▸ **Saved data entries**
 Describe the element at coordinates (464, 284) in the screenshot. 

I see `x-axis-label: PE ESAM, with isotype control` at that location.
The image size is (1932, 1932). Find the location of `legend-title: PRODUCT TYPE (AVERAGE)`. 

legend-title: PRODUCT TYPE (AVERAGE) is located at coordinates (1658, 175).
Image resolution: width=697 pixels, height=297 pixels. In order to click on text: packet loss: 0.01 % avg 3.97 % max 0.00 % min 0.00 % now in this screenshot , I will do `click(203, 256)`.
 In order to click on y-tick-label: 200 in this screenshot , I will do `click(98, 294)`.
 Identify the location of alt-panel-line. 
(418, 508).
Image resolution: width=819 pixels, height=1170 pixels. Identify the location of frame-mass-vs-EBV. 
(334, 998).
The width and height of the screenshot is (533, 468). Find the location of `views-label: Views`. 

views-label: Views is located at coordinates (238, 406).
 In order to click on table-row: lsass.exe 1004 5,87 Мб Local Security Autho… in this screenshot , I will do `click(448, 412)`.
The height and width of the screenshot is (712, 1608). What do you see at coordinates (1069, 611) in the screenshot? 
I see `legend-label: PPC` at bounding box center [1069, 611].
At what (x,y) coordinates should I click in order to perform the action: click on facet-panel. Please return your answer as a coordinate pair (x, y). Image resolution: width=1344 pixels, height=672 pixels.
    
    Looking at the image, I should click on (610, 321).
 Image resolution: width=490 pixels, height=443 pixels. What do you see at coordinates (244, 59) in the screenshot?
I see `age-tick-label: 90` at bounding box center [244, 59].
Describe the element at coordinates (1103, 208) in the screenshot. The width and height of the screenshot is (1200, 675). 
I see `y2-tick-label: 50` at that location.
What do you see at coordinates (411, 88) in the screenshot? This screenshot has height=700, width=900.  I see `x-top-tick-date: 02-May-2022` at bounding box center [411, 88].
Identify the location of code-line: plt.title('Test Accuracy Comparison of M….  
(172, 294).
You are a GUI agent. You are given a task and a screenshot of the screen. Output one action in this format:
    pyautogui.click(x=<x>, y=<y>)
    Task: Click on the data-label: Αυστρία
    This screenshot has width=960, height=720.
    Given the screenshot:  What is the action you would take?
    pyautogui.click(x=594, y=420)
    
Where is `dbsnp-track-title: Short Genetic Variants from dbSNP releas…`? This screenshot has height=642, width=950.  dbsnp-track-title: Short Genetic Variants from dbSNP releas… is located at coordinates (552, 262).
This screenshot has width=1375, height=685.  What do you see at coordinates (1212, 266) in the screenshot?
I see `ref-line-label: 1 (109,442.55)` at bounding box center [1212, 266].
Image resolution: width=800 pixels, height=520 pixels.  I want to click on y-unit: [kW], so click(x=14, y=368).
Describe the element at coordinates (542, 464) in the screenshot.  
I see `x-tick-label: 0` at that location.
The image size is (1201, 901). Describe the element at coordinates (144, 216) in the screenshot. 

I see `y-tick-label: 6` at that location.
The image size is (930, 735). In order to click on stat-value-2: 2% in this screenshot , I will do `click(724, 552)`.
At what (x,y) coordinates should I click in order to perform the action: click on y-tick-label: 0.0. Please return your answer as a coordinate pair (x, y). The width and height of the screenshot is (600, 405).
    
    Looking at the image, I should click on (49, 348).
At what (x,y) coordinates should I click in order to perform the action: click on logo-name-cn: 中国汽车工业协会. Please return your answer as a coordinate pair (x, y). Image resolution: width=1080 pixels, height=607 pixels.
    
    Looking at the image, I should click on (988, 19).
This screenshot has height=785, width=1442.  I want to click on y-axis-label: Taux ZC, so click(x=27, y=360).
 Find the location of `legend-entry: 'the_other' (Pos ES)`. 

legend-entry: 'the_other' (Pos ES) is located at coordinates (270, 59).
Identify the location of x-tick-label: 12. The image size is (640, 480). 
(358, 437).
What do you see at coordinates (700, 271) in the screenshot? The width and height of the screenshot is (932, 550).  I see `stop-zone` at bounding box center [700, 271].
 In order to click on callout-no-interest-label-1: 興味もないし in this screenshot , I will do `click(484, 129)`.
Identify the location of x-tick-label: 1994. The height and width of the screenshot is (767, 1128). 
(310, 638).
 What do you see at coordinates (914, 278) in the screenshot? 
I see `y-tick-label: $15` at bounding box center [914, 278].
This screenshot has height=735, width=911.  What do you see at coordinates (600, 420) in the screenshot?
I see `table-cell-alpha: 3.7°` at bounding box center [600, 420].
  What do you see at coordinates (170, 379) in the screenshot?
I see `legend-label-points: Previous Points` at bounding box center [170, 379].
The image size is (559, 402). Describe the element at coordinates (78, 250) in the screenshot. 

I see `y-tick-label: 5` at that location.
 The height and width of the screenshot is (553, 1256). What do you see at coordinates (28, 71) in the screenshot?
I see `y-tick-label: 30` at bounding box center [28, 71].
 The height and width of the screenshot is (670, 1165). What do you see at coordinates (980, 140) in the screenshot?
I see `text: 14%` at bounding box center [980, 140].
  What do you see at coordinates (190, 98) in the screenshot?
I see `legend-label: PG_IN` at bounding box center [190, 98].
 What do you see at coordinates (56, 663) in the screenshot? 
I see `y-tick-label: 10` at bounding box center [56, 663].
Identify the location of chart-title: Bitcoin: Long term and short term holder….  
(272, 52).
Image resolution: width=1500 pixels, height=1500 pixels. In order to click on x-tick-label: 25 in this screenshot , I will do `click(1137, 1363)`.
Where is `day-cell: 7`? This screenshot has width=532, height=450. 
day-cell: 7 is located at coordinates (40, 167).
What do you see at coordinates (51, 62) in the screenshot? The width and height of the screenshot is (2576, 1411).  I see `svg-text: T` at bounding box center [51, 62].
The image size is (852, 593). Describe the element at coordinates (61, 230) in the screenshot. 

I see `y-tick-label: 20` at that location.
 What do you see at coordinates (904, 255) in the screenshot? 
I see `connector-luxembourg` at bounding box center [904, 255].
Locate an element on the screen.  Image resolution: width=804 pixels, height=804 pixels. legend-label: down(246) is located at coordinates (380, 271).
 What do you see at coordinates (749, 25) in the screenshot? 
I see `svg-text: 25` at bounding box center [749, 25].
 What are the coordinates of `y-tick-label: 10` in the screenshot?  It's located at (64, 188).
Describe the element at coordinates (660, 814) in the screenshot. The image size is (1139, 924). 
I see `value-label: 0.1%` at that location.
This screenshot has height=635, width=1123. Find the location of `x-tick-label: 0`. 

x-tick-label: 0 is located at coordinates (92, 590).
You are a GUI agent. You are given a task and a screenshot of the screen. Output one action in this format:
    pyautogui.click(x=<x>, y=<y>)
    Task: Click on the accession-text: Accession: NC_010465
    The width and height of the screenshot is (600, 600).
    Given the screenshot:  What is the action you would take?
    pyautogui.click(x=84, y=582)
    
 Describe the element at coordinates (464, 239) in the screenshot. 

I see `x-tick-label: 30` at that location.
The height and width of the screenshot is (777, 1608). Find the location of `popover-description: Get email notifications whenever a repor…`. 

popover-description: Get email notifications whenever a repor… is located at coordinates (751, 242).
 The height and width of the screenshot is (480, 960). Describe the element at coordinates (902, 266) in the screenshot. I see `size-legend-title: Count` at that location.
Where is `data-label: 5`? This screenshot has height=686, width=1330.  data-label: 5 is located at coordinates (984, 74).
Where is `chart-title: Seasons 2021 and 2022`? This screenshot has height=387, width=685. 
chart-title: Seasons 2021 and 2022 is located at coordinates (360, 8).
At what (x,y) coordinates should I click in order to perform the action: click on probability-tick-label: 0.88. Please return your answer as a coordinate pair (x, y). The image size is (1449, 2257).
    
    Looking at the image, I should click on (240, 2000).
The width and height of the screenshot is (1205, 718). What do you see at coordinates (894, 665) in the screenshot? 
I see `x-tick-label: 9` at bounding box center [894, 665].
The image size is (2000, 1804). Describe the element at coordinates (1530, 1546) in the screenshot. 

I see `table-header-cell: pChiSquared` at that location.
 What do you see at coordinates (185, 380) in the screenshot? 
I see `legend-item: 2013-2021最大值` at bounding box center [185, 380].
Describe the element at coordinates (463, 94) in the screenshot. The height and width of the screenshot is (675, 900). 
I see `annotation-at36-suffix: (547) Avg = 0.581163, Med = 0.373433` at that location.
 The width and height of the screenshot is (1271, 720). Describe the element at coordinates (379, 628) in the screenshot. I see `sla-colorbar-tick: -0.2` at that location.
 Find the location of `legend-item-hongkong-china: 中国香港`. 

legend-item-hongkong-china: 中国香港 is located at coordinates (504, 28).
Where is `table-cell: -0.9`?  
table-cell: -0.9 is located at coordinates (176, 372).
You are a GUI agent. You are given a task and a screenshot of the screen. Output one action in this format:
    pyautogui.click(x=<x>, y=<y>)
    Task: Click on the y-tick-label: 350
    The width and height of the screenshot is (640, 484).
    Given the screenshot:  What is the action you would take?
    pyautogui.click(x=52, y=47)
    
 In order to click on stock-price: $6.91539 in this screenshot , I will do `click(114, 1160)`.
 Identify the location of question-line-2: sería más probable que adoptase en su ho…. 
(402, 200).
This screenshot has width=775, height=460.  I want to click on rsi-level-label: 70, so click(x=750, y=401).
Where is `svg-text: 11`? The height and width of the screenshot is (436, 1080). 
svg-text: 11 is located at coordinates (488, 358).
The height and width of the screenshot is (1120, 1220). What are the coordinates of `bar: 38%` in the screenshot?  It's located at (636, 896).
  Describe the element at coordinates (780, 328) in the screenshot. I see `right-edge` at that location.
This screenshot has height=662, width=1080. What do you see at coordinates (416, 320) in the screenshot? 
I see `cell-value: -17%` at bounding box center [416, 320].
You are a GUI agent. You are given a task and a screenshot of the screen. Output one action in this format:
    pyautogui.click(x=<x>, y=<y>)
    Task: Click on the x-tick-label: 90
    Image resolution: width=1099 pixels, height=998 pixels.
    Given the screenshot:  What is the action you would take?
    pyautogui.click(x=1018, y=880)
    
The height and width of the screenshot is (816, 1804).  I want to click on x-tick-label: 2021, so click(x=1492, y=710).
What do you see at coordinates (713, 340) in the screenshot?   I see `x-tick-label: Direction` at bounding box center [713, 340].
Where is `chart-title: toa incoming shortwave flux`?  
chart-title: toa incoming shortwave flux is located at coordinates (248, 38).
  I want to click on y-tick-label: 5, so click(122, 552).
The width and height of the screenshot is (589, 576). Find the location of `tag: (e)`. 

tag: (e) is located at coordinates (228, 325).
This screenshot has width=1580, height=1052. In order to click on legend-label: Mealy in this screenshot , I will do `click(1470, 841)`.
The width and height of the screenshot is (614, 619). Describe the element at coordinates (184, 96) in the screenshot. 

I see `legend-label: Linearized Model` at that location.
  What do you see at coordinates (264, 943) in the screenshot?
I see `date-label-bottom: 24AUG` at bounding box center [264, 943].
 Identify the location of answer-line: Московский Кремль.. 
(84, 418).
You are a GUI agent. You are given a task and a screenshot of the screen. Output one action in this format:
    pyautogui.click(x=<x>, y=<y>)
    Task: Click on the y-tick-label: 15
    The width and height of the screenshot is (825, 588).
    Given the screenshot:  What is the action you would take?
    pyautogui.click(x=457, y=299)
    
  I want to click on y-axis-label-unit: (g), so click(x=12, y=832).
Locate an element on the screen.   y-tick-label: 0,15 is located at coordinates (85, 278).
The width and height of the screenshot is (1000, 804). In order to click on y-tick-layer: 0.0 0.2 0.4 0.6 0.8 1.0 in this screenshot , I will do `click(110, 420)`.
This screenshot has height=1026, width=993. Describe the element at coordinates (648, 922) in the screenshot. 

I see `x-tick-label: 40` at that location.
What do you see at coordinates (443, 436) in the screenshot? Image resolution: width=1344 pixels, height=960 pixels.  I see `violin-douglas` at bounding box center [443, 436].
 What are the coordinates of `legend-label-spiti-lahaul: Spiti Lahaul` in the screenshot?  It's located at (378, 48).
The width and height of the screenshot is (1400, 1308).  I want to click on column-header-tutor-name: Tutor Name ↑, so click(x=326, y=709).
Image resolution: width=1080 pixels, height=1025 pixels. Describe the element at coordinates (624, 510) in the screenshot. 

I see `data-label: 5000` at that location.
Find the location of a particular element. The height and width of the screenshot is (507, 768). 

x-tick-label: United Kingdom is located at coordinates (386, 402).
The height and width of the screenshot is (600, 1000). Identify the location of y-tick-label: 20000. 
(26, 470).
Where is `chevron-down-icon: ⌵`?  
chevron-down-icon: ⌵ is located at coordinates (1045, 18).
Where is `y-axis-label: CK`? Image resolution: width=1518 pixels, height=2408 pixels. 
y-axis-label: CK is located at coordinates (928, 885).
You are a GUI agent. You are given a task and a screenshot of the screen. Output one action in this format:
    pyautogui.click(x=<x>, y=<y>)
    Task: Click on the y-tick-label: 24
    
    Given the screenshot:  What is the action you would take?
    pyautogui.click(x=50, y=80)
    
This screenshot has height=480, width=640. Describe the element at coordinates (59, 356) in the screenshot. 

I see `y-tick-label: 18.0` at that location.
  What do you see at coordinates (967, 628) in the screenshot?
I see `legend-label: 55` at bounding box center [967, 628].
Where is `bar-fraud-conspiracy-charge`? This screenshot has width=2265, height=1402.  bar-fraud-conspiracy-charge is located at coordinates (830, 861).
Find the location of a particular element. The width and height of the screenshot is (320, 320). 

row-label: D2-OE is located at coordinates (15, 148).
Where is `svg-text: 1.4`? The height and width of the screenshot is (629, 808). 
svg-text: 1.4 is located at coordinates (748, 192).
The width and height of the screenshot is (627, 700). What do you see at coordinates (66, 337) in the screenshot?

▸ **What is expected**
Copy the rows above word for word, beginning at the line that contains "Image resolution: width=1500" and stopping after the line that contains "center [904, 255].".

▸ **Solution for this task**
Image resolution: width=1500 pixels, height=1500 pixels. In order to click on x-tick-label: 25 in this screenshot , I will do `click(1137, 1363)`.
Where is `day-cell: 7`? This screenshot has width=532, height=450. 
day-cell: 7 is located at coordinates (40, 167).
What do you see at coordinates (51, 62) in the screenshot? The width and height of the screenshot is (2576, 1411).  I see `svg-text: T` at bounding box center [51, 62].
The image size is (852, 593). Describe the element at coordinates (61, 230) in the screenshot. 

I see `y-tick-label: 20` at that location.
 What do you see at coordinates (904, 255) in the screenshot? 
I see `connector-luxembourg` at bounding box center [904, 255].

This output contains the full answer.